START Dataset excerpts

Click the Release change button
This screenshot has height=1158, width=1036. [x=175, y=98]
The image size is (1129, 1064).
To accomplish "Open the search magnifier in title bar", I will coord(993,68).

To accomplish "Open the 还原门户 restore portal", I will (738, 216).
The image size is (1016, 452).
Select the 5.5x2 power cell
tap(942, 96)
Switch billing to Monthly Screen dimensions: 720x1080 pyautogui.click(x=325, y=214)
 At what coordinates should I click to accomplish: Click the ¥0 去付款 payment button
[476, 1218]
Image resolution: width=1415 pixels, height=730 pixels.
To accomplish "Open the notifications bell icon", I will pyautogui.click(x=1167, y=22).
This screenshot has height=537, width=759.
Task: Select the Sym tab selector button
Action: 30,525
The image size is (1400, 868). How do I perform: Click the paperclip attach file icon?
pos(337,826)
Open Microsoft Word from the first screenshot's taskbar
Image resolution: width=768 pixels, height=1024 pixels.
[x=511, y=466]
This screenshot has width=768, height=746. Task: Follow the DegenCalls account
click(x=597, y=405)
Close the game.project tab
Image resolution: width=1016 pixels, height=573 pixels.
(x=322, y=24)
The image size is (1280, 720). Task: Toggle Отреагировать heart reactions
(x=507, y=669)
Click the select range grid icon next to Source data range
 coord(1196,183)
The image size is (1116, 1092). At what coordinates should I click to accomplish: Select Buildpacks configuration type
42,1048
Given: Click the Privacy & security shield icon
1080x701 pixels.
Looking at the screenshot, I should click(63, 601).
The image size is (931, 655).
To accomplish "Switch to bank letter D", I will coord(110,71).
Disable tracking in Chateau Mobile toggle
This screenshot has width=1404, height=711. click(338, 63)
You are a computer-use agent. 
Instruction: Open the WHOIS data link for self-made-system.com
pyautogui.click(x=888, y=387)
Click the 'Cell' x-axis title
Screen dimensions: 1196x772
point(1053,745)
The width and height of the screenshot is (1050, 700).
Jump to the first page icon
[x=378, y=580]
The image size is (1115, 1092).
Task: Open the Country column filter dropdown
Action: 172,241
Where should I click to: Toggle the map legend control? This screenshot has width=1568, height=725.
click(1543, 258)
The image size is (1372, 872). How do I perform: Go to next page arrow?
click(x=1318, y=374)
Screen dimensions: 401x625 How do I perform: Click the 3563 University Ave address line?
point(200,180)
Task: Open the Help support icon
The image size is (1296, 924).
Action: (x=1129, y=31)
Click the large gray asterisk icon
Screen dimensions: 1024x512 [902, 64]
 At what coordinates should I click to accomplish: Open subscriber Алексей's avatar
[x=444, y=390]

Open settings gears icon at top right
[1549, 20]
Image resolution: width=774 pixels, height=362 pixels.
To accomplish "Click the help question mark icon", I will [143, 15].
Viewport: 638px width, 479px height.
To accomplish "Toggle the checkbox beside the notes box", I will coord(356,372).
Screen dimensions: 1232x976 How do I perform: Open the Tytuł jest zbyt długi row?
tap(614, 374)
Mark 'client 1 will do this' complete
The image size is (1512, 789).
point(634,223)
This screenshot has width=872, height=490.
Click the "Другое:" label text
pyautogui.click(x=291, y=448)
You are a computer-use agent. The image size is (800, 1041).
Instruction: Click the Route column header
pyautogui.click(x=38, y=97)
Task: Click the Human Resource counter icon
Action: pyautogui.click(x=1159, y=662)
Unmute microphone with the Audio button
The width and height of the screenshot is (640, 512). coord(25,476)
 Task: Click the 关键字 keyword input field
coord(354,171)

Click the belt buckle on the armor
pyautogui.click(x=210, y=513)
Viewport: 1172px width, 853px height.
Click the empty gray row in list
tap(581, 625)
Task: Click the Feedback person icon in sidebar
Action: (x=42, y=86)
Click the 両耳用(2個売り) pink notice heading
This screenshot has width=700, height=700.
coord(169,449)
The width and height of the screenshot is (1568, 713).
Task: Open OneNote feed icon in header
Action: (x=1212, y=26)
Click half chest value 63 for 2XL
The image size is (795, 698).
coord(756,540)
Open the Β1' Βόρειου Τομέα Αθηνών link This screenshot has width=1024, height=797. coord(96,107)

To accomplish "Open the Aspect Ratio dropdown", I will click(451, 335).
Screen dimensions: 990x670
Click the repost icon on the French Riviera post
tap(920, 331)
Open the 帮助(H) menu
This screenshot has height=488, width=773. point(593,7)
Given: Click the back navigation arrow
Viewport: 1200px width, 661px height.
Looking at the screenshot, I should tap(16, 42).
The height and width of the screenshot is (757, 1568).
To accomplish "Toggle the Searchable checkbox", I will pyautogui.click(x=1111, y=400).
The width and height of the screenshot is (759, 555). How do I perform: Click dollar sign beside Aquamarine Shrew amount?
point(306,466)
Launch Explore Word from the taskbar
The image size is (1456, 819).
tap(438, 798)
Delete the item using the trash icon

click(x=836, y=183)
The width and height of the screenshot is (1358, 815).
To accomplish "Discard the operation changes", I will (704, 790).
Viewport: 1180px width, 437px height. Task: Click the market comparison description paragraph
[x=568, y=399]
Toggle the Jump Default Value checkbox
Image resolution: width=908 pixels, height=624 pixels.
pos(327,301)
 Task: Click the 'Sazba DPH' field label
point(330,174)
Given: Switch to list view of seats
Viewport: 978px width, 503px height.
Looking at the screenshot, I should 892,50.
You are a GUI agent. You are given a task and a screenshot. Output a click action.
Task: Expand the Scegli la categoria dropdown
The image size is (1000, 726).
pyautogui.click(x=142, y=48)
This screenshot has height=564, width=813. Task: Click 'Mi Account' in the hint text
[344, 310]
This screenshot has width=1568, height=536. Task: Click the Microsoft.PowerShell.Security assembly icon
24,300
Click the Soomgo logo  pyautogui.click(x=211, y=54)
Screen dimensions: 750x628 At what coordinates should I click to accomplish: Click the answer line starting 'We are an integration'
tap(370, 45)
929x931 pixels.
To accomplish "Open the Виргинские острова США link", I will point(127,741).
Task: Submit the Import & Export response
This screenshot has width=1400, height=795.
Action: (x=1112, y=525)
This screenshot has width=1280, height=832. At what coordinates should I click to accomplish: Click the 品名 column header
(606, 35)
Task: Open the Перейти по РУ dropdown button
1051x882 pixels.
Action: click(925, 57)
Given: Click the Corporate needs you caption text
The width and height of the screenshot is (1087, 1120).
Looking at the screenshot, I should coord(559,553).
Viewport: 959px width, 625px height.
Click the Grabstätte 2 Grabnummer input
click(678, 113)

END Dataset excerpts

Exercise requirements: Could you write out, exactly as they stand, only the lines above that begin at the line with "The image size is (1372, 872)." and stop after the line with "Given: Click the back navigation arrow"?

Answer section:
The image size is (1372, 872). How do I perform: Go to next page arrow?
click(x=1318, y=374)
Screen dimensions: 401x625 How do I perform: Click the 3563 University Ave address line?
point(200,180)
Task: Open the Help support icon
The image size is (1296, 924).
Action: (x=1129, y=31)
Click the large gray asterisk icon
Screen dimensions: 1024x512 [902, 64]
 At what coordinates should I click to accomplish: Open subscriber Алексей's avatar
[x=444, y=390]

Open settings gears icon at top right
[1549, 20]
Image resolution: width=774 pixels, height=362 pixels.
To accomplish "Click the help question mark icon", I will [143, 15].
Viewport: 638px width, 479px height.
To accomplish "Toggle the checkbox beside the notes box", I will coord(356,372).
Screen dimensions: 1232x976 How do I perform: Open the Tytuł jest zbyt długi row?
tap(614, 374)
Mark 'client 1 will do this' complete
The image size is (1512, 789).
point(634,223)
This screenshot has width=872, height=490.
Click the "Другое:" label text
pyautogui.click(x=291, y=448)
You are a computer-use agent. The image size is (800, 1041).
Instruction: Click the Route column header
pyautogui.click(x=38, y=97)
Task: Click the Human Resource counter icon
Action: pyautogui.click(x=1159, y=662)
Unmute microphone with the Audio button
The width and height of the screenshot is (640, 512). coord(25,476)
 Task: Click the 关键字 keyword input field
coord(354,171)

Click the belt buckle on the armor
pyautogui.click(x=210, y=513)
Viewport: 1172px width, 853px height.
Click the empty gray row in list
tap(581, 625)
Task: Click the Feedback person icon in sidebar
Action: (x=42, y=86)
Click the 両耳用(2個売り) pink notice heading
This screenshot has width=700, height=700.
coord(169,449)
The width and height of the screenshot is (1568, 713).
Task: Open OneNote feed icon in header
Action: (x=1212, y=26)
Click half chest value 63 for 2XL
The image size is (795, 698).
coord(756,540)
Open the Β1' Βόρειου Τομέα Αθηνών link This screenshot has width=1024, height=797. coord(96,107)

To accomplish "Open the Aspect Ratio dropdown", I will click(451, 335).
Screen dimensions: 990x670
Click the repost icon on the French Riviera post
tap(920, 331)
Open the 帮助(H) menu
This screenshot has height=488, width=773. point(593,7)
Given: Click the back navigation arrow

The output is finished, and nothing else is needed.